Publié le 15 mai 2015

EMPREINTE TERRE

Climat : en Allemagne, les PME aussi ont leurs stratégies zéro carbone

Les grandes entreprises sont généralement considérées comme les acteurs industriels les plus aptes à lutter contre le réchauffement climatique, comparées aux PME qui disposent de ressources financières moindres. En Allemagne pourtant, les PME, qui constituent l’épine dorsale de l’économie du pays [1], prouvent le contraire. Comment ? Illustration et explications avec l’un des responsables de l’entreprise Memo AG, spécialisée dans la vente par correspondance de fournitures de bureau écologiques.

le siège de la société Memo, situé dans la campagne bavaroise.
Memo

Une belle entrée en matière : "Les principes du développement durable et de l’économie responsable sont au centre de la stratégie commerciale et industrielle de memo AG", explique Helmut Kraiß, membre du directoire de l’entreprise bavaroise Memo AG. "Cela signifie que nous ne nous concentrons pas sur certains aspects pris isolément. Au contraire, nous appliquons ces principes à tous les échelons de l’entreprise. C’est une approche globale".

Pour ce faire, cette PME (130 salariés et 20 millions d’euros de chiffres d’affaires en 2013) met en oeuvre deux stratégies : celle du long terme et celle des petits pas. Et visiblement, la méthode porte ses fruits.

 

60% d’émissions en moins depuis 1990

 

De fait, depuis sa création en 1990, Memo optimise chaque année sa stratégie de performance climatique avec le résultat suivant : la PME a émis 570 tonnes de CO2 en 2012. C’est 8% de moins que l’année précédente... et 60% de moins qu’il y a 35 ans. Et pour finaliser sa stratégie zéro carbone, Memo participe à des programmes de compensation carbone (gold standard de la WWF).   

La marche à suivre selon la PME bavaroise ? Elle se décompose en trois étapes : l’élaboration d’un bilan carbone et d’un diagnostic sur l’impact environnemental de ses activités, la définition de champs d’action, et enfin l’évaluation régulière de la performance environnementale et climatique de l’entreprise.
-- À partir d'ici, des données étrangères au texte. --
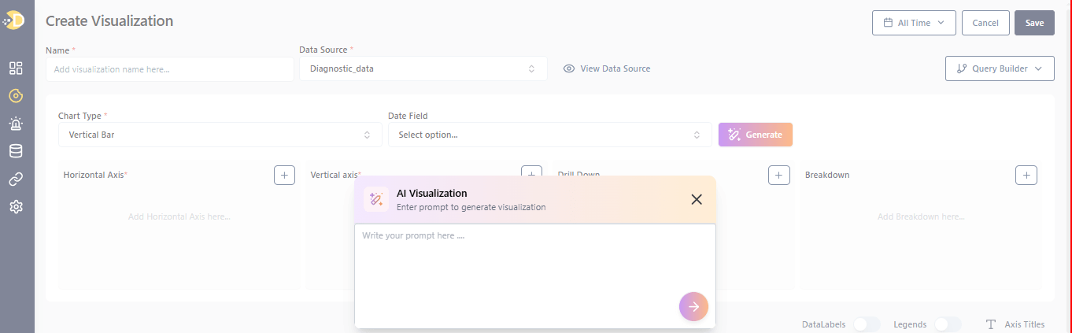Toggle the Legends switch

pyautogui.click(x=947, y=324)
La démarche s’apparente à une véritable feuille de route économique pour l’entreprise car, poursuit Helmut Kraiß, "Il est essentiel pour la viabilité d’une entreprise comme la nôtre d’évaluer avec le plus grand soin possible la planification des investissements et la mise en place des mesures adoptées".

 

L’implication des salariés, clé de voute de la stratégie carbone

 

Chez Memo, une stratégie de réduction des émissions est systématiquement intégrée à tous les niveaux d’activités. Ainsi, l’entreprise ne vend que des fournitures recyclées et non polluantes. Les fournisseurs sont par ailleurs choisis en fonction d’un éloignement géographique restreint, et une politique de réduction des déchets et d’économie d’eau est mise en place.

Parce qu’elle dépend d’une matière première vitale pour son activité, Memo possède son propre site de fabrication de papier, qu’elle produit à partir de papier recyclé. Les bâtiments sont en outre éco-conçus, et l’alimentation électrique est intégralement issue des énergies renouvelables. Quant au chauffage, c'est une chaudière à bois qui le fournit.
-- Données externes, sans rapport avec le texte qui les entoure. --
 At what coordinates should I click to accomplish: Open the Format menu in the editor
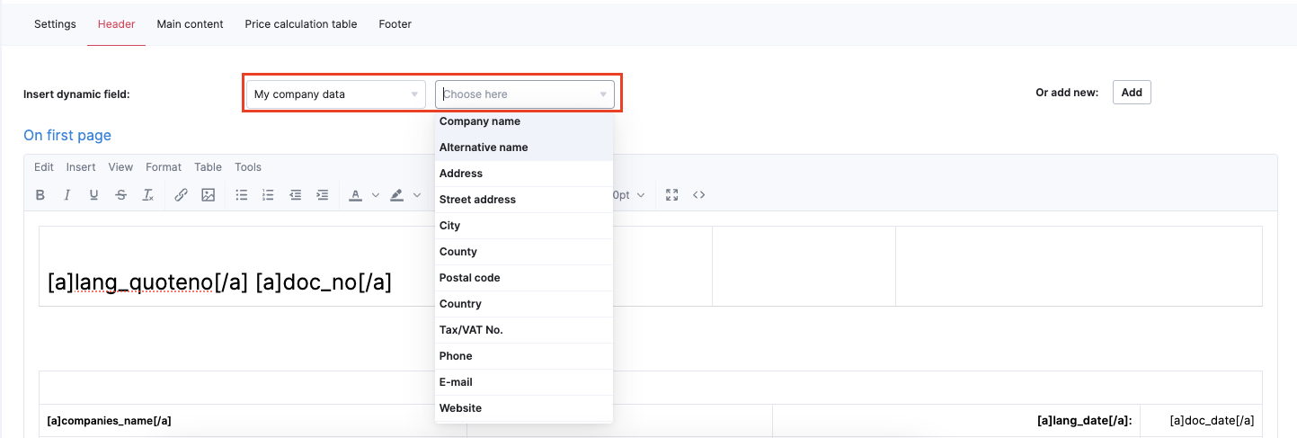(164, 167)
Enfin, et c’est un point crucial pour l’entreprise, les salariés sont entièrement impliqués dans cette stratégie. Car in fine, ce sont eux qui mettent en place les mesures définies pour réduire les émissions, explique Helmut Kraiß. Preuve de l’importance qui leur est accordée : "Bien que notre chiffre d’affaires n’ait pas augmenté de manière significative ces dernières trois années, nous avons continué à recruter afin de renforcer nos mesures pro-climat au sein de l’entreprise".

Et comment Memo motive-t-elle ses salariés pour assurer la bonne gestion de la stratégie carbone ? La direction privilégie une gestion participative et décentralisée des salariés, qui sont également associés aux résultats de l’entreprise. Effet de ricochet, l’identification des salariés à la stratégie climatique de la PME s'avère particulièrement forte.

Résultat de cette stratégie zéro carbone : des coûts de production en baisse, des bénéfices en hausse, des salariés très motivés et une image très positive pour cette petite entreprise. Qui ne connaît décidément pas la crise.

 


[1] L’Allemagne compte 3,6 millions de PME/PMI qui emploient 70% des salariés du pays. Ce réseau d’entreprises spécialisées, qui produisent des biens et des services à forte valeur ajoutée, constitue une véritable force de frappe économique.